══ GIVEN RECORDS

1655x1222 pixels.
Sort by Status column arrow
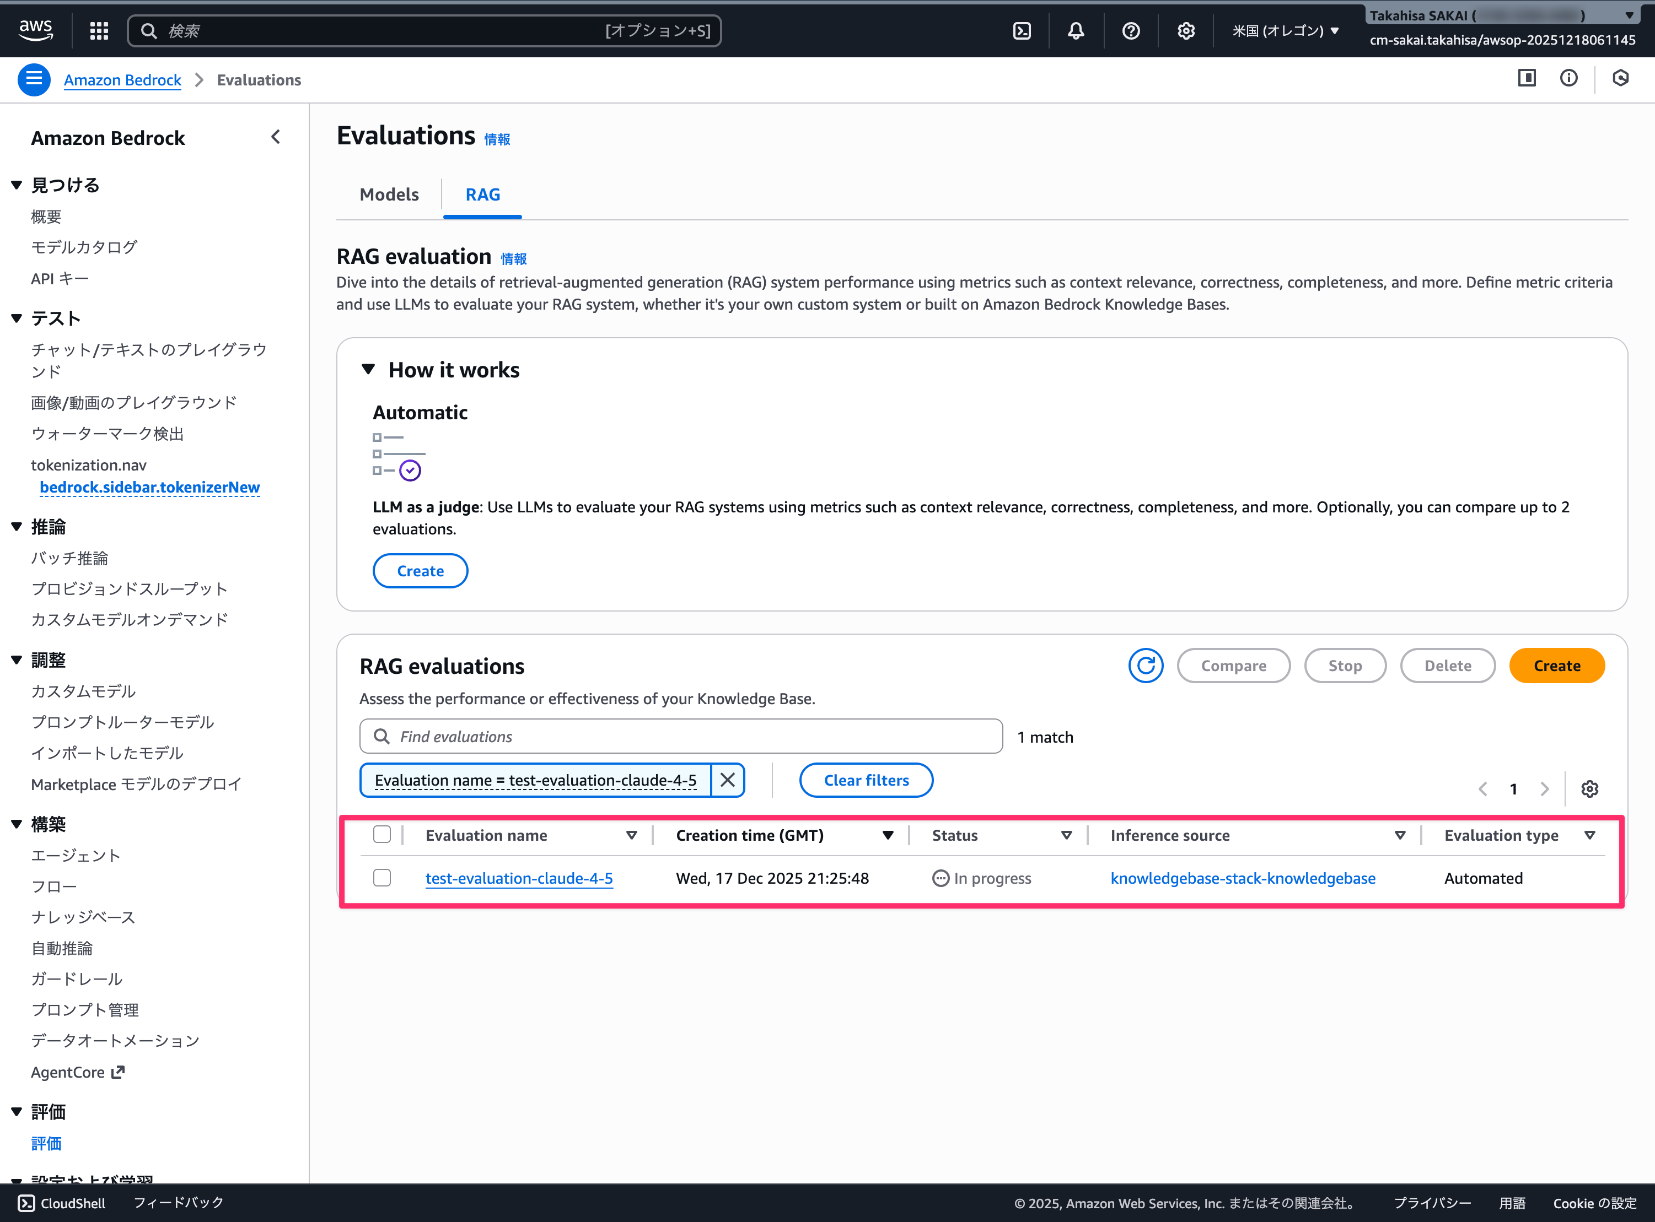[x=1067, y=835]
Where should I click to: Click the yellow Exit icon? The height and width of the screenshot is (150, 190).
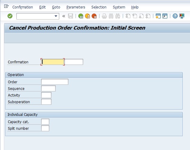click(x=87, y=16)
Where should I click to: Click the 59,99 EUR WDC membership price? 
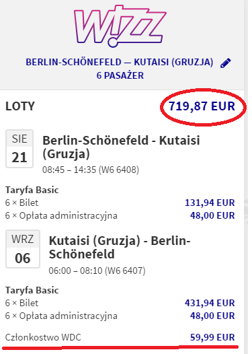click(x=212, y=337)
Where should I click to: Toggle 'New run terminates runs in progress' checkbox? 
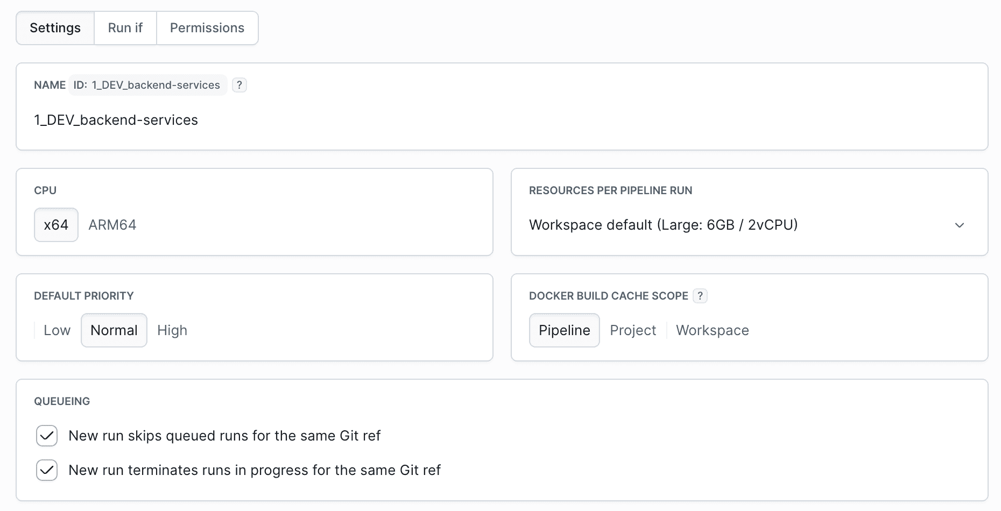[47, 470]
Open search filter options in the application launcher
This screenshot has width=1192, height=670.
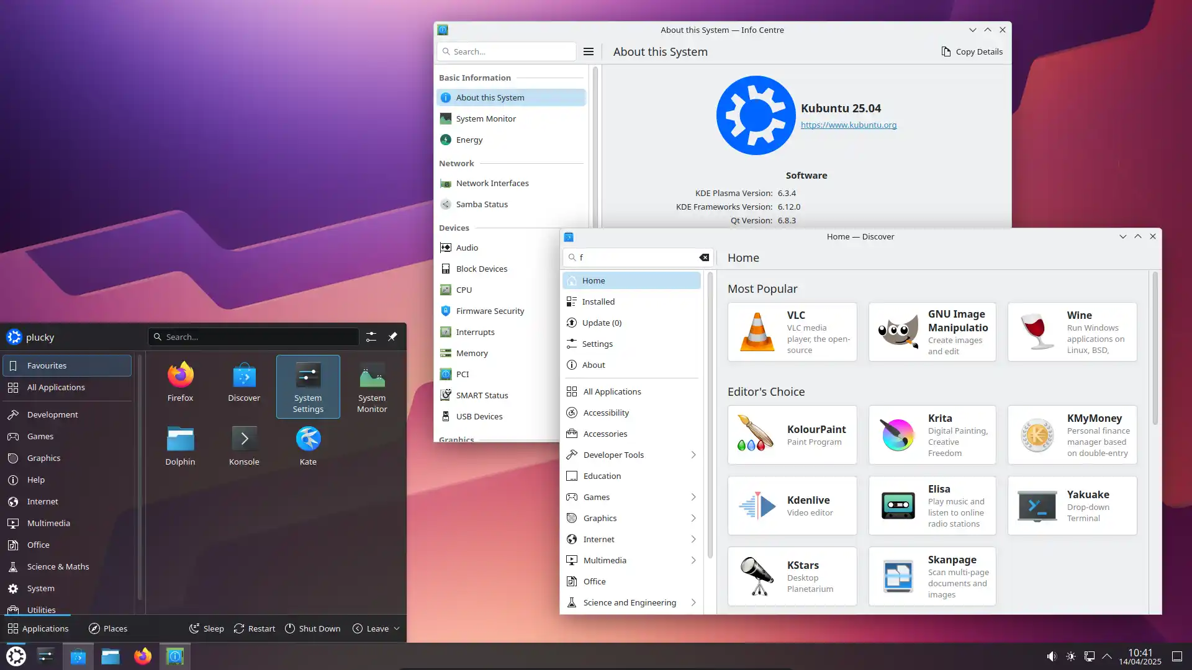pos(371,336)
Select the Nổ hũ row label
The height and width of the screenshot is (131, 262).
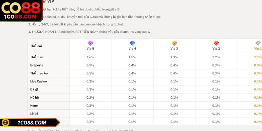[35, 97]
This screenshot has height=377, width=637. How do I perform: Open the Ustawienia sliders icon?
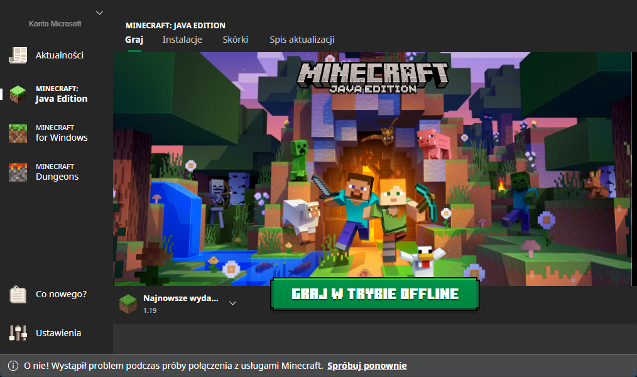click(18, 333)
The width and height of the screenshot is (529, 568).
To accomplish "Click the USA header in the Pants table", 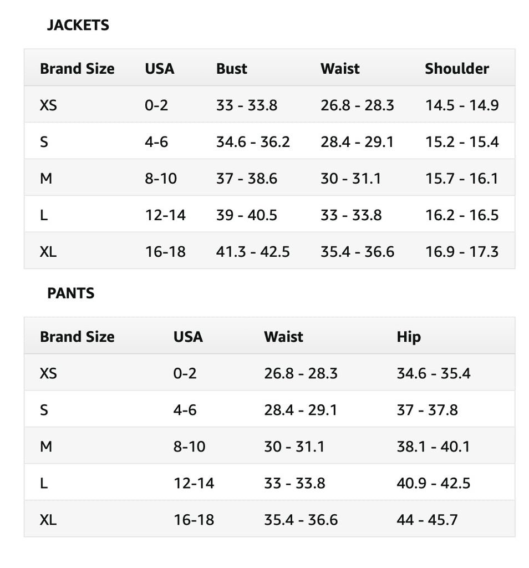I will [x=188, y=337].
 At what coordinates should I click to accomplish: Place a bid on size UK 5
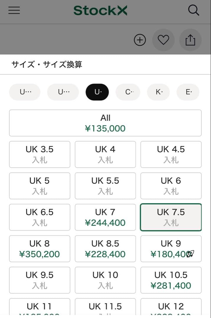39,186
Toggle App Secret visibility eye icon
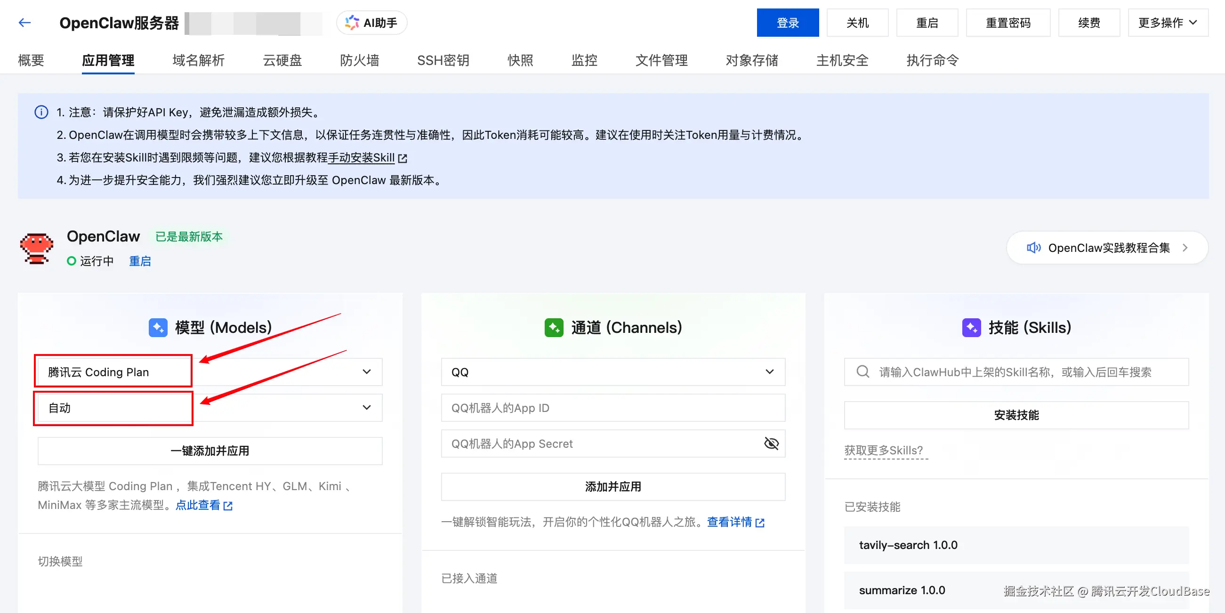Viewport: 1225px width, 613px height. (x=771, y=443)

════

DIRECTIONS:
How many lines of the material above contain the word "Where"? Give only the number.

FINAL ANSWER:
3